La Blockchain est un curieux concept qui ne cesse de se régénérer dès lors qu’on le croit battre de l’aile. Que ce soit la chute du bitcoin ou des cryptomonnaies, la fraude massive ayant profité d’une brèche d’Ethereum pour faire fuir des millions de dollars, l’incapacité à scaler et le gouffre écologique qu’elle représente aujourd’hui, personne ne songe pourtant à l’abandonner ou à décréter sa fin.
On sent même les scientifiques très sereins à l’idée de faire progresser cette technologie et, parmi la communauté scientifique, les économistes. Ceux-ci sont intéressés à promouvoir une alternative à la centralisation des données dont profitent aujourd’hui les géants du Web, pendant que les experts en cryptographies travaillent avec acharnement à proposer des algorithmes de consensus capables de réduire la facture énergétique.

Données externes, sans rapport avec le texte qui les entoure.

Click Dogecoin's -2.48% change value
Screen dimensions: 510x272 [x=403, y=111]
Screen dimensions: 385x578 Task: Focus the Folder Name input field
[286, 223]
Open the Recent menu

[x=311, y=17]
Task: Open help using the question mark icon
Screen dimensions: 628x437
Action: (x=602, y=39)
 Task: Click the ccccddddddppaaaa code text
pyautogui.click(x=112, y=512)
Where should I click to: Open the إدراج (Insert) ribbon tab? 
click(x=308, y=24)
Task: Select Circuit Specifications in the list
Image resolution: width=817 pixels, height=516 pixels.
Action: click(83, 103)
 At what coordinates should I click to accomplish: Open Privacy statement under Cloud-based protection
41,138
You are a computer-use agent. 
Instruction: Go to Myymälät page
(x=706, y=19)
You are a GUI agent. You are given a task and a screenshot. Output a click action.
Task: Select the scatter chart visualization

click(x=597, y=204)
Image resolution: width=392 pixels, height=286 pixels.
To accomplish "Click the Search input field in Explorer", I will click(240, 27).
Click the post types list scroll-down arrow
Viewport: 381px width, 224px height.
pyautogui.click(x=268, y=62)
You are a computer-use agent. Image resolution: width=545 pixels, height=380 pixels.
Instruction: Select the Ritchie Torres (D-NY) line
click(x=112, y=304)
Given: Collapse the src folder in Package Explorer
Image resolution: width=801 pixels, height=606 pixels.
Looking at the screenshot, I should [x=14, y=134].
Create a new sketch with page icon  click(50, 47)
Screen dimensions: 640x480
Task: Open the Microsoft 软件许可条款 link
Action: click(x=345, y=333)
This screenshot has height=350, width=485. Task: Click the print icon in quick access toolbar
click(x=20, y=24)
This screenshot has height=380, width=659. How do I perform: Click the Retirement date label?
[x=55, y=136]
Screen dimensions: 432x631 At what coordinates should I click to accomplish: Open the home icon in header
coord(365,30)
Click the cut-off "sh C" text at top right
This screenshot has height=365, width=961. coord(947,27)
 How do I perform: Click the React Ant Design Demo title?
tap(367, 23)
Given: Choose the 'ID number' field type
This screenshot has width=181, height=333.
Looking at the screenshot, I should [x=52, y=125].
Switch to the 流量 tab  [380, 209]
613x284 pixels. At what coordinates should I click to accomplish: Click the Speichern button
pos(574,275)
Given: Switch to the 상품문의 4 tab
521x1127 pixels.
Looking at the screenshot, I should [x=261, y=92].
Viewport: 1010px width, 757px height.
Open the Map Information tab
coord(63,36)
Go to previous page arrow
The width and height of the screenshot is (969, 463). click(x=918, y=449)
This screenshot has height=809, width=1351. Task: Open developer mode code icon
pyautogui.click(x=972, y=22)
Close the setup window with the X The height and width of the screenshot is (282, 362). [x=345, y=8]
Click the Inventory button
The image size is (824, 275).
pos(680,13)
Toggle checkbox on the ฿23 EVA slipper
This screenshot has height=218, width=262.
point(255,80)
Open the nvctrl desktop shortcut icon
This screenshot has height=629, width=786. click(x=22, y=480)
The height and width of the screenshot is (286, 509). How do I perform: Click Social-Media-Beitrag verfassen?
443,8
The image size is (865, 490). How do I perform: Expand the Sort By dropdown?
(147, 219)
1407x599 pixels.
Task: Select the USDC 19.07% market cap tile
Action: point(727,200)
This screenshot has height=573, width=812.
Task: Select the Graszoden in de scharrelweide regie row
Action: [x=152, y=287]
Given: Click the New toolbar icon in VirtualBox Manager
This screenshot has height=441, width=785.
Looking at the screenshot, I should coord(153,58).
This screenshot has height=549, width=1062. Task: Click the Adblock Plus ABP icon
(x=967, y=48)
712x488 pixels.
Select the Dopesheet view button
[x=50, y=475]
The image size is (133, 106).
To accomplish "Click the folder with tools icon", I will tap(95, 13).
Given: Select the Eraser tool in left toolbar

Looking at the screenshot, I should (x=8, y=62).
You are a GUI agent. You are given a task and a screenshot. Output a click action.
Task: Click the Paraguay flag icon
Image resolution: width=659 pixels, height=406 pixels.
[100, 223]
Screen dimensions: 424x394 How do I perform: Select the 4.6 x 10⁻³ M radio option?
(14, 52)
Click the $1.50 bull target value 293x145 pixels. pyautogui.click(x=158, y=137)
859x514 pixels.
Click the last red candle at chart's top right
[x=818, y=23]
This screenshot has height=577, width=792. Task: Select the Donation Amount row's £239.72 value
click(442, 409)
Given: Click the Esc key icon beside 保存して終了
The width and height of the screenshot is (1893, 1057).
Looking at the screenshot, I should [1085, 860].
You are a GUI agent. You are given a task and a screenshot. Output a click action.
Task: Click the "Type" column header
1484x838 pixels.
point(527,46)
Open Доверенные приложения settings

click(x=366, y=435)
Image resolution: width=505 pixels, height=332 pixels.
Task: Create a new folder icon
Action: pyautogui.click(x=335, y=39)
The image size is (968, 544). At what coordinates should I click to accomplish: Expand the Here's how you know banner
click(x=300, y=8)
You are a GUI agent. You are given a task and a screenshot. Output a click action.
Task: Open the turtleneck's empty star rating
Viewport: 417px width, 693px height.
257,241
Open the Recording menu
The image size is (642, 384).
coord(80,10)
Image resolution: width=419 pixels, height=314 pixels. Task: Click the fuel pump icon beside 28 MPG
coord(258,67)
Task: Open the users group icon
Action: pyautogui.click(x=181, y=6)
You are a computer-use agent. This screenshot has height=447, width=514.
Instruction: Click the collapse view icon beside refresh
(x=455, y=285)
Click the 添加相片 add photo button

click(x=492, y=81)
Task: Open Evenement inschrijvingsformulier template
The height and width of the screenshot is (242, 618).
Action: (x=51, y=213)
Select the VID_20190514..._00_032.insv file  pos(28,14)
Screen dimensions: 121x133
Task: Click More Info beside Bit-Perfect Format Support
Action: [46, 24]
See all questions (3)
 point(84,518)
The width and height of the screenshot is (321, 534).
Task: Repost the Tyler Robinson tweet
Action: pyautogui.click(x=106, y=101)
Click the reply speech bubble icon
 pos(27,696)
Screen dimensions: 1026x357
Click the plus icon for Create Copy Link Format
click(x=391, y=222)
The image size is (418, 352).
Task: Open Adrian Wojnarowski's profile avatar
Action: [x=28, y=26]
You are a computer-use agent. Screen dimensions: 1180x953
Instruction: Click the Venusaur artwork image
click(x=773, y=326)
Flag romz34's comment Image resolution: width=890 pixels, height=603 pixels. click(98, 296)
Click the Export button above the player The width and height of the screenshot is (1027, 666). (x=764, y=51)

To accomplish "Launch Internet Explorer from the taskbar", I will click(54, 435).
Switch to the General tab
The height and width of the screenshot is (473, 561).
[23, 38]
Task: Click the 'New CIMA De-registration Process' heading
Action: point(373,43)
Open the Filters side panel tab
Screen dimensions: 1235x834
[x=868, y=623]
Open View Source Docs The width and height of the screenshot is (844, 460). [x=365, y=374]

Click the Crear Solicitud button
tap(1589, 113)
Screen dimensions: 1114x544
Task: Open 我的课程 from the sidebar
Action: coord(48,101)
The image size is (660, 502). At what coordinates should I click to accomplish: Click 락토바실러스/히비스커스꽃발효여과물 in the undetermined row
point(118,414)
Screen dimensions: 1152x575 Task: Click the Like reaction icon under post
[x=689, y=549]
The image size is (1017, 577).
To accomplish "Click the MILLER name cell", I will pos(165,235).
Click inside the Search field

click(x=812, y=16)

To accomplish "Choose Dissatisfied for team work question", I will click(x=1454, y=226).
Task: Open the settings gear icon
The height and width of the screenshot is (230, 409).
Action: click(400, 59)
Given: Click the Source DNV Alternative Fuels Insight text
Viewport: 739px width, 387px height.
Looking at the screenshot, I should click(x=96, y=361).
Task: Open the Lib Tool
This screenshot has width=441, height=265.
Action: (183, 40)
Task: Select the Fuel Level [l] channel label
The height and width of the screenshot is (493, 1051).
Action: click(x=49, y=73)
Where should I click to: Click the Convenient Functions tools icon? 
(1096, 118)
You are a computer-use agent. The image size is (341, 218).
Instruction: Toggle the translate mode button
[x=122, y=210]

Pour comprendre les raisons de ce décalage entre les informations mises à disposition du public et le dynamisme de la communauté, il faut s’intéresser aux deux concepts par lesquels la Blockchain trouve sa légitimité économique :
• La réduction du coût de vérification : puisque la Blockchain est infalsifiable, elle peut rendre des services immenses dès lors qu’il s’agit de vérifier une information. Il ne s’agit pas que de contrer les fake news. On imagine le gain de temps et d’énergie pour une entreprise qui fait certifier ses comptes ou répond à un contrôle fiscal (voilà une technologie très sympa pour les agents de Bercy). Parmi les premiers, EY a récemment acheté une solution logicielle capable de découvrir et d’introspecter les Blockchains d’une entreprise pour en accélérer le processus d’audit. Par ailleurs, c’est aussi dans le coût de vérification qu’on facilitera la preuve de la propriété d’un actif physique ou digital. Ethereum a beaucoup œuvré pour compter parmi ses membres des cabinets de juristes (on en dénombre 14).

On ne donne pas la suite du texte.